Critical Library Instruction – editors’ chat

Maria, Emily, and Alana met in Google Chat, as they did often over the course of this book project, to reflect on the process and product of Critical Library Instruction: Theories & Methods.

Alana: Hello!
Emily: Morning, y’all!
Maria: Hi!
Emily: How’re we all doing?
Maria: I’m doing okay. Nervous about my presentation at noon today. I’m talking about Critical Library Instruction for our library’s “A Little Knowledge” series. It’s a monthly event the Library hosts, where we invite someone on campus to talk about their research in an informal, conversational lunchtime session. Faculty, staff, and students are all invited. I’m starting by talking about critical pedagogy, and then information literacy, and then putting those together, which is where the book was born. And then I focus, like my chapter, on assessment.
Emily: When you say you’re talking about ‘critical pedagogy,’ what do you mean by that? I know that my own definition has sort of changed over the course of the book.
Maria: Well, I define it first in Freirean terms, and then i explain how other critics and theorists and etc. have expanded upon it and so on. For me, bell hooks is my inspriration. I have a slide up there with some quotes from “Teaching to Transgress.”
Alana: Is there a part of hooks’ work that’s especially significant to you, Maria?
Maria: Yes. She cares about students. Learners are people with souls, and we should teach in a manner that respects and cares for their souls.
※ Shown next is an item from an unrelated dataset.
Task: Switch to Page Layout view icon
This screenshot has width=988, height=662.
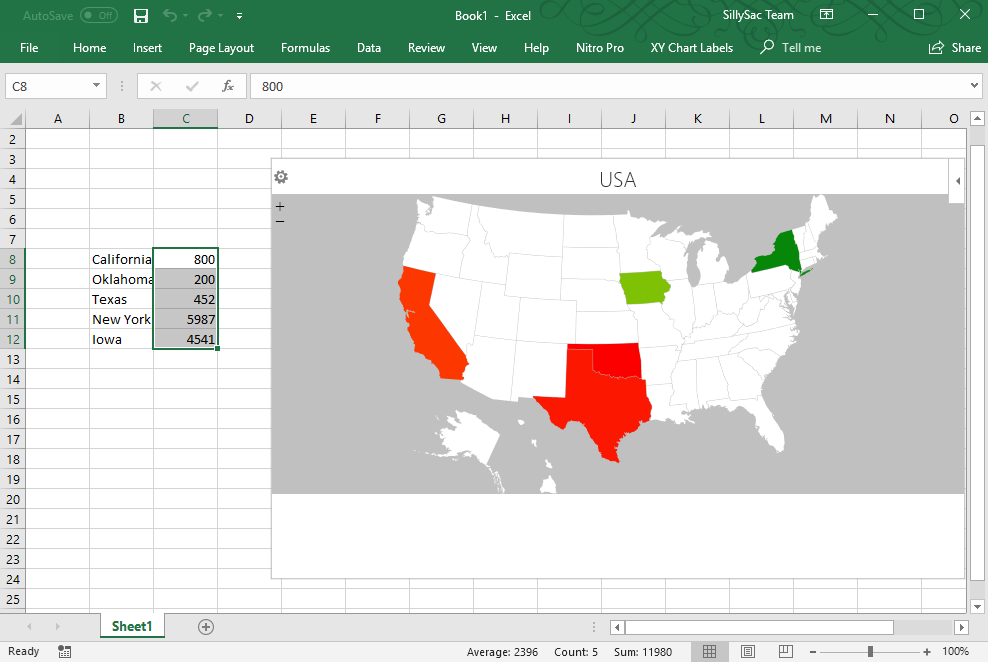Action: pyautogui.click(x=747, y=651)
Alana: I feel there’s also a strong emphasis in her work on teaching as a practice of living, a part of everyday life — especially in her work on engaged pedagogy. This connects with our shared interest in thinking about the selves & embodiments we bring to the classroom, and how we interact w/our students’ (whole) selves, their personhood?
Emily: Part of what’s helped my perspective has been moving from Sarah Lawrence to LIU-Brooklyn, and working with two very different student populations. I just don’t see how we can do anything but start with who is sitting right in front of us–not the ACRL Standards–when interests, needs, and experiences are so different.
Maria: Exactly. Standards erase difference– “pasteurized processed student product” is the phrase i used in my chapter.
Alana: They also erase context.
Emily: Exactly. I’ve been doing some work lately on the Greek idea of kairos, which means ‘the right moment for speaking.’ What it’s possible to say and what it’s possible to hear depends entirely on a complex set of intersecting factors. That’s one of the reasons I really loved the Smith and Eisenhower chapter (“The Library as ‘Stuck Place’:Critical Pedagogy in the Corporate University”). It addresses these factors directly. While it says some scary things about the context in which we work, it’s helpful to have a sense of what limits what we can do.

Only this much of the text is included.